Aber die neuen Konditionen sind nachvollziehbar. Eine Erhöhung der Sachleistungen (die Ausgabe neuer Aktien gegen höher bewertete Vermögenswerte anstelle von Barmitteln) hätte rechtlich problematisch werden können. Für VW ist es also besser, für das Händlernetz zu bezahlen, als das es Porsche absorbiert. Auf der anderen Seite kann es sich VW nicht leisten, das gesamte Porsche-Autogeschäft zu übernehmen, ohne sein Kreditrating negativ zu beeinflussen. Zunächst nur eine Minderheitsbeteiligung zu übernehmen, ist vor diesem Hintergrund vernünftig. Das Recht, den Rest später zu den gleichen Konditionen zu kaufen, hat sich VW vorsorglich gesichert.

Porsche hat inzwischen seinen Schuldenberg von 10 Milliarden Euro deutlich reduziert. VW hat die Sicherheit gewonnen, dass Porsches Kernvermögen in seine Hände übergeht, und endlich Klarheit darüber, dass die bisher unberechenbare potenzielle Aktienposition in die Hände Katars wandert.
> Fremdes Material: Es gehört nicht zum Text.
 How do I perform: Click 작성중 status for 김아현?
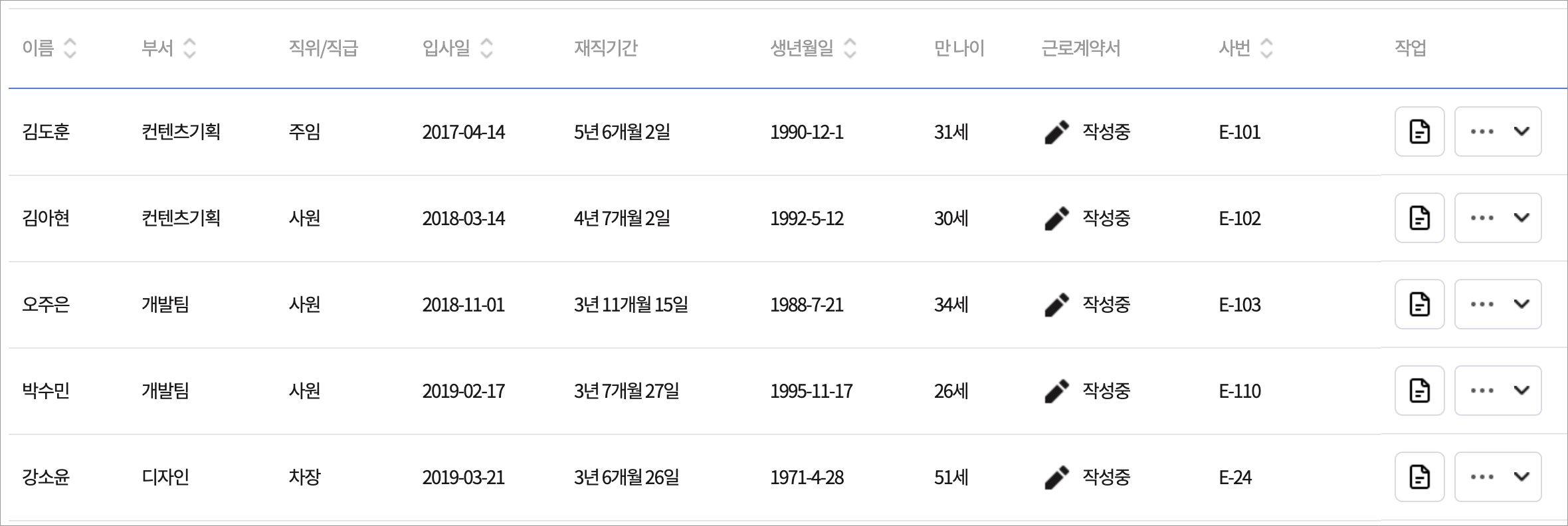tap(1106, 218)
Und warum wird die VW-Porsche-Fusion jetzt nicht vollständig vollzogen? Weil die Unternehmen ihre Bilanzen durch die Neuemission stimmrechtsloser Aktien stärken wollen. Dieser Prozess kostet Zeit, weil dazu zunächst das rechtliche Dickicht um die beiden Unternehmen durchdrungen werden muss. VW wird die jungen Aktien in der ersten Hälfte des kommenden Jahres an den Markt bringen, um sein Kreditrating nicht zu gefährden. Porsche wird 2011 folgen. Der Zusammenschluss könnte wahrscheinlich auch ohne letztgenannte Kapitalerhöhung funktionieren, würde aber zu einem höher verschuldeten Gesamtkonzern führen.

Vor der endgültigen Verschmelzung sind auch noch einige steuerliche und rechtliche Hindernisse zu beseitigen. Geht der Deal wie geplant über die Bühne, werden nach Breakingviews.com-Analysen die beiden beherrschenden Familien schließlich zusammen nur noch etwas weniger als 40 Prozent des neuen Automobilgiganten besitzen und der Staat Niedersachsen wird 20 Prozent halten, dicht gefolgt von Katar als drittem Großaktionär.
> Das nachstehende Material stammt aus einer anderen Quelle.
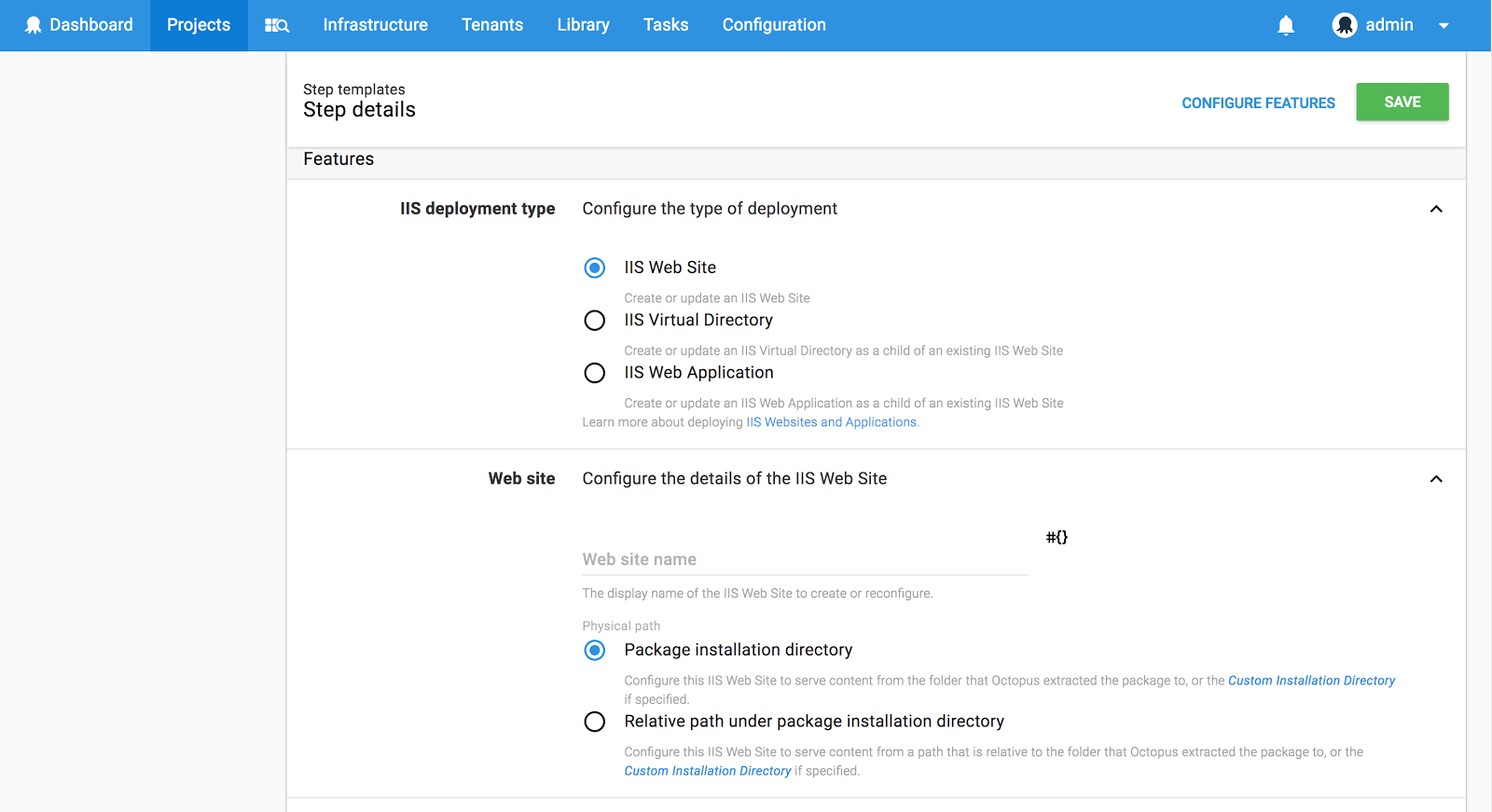Select Package installation directory option
Screen dimensions: 1492x812
tap(595, 651)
Im Publikumsbesitz wird nur ein kleiner Teil von stimmberechtigten Aktien verbleiben. Die Kapitalerhöhungen werden dagegen das Volumen der stimmrechtslosen Aktien deutlich erhöhen - potenziell genug, um sich für eine Dax-Aufnahme zu qualifizieren -, wodurch Investitionen von wirtschaftsbeeinflussenden Anlegern angezogen werden. Ein erfreuliches Ergebnis einer schwierigen Transaktion.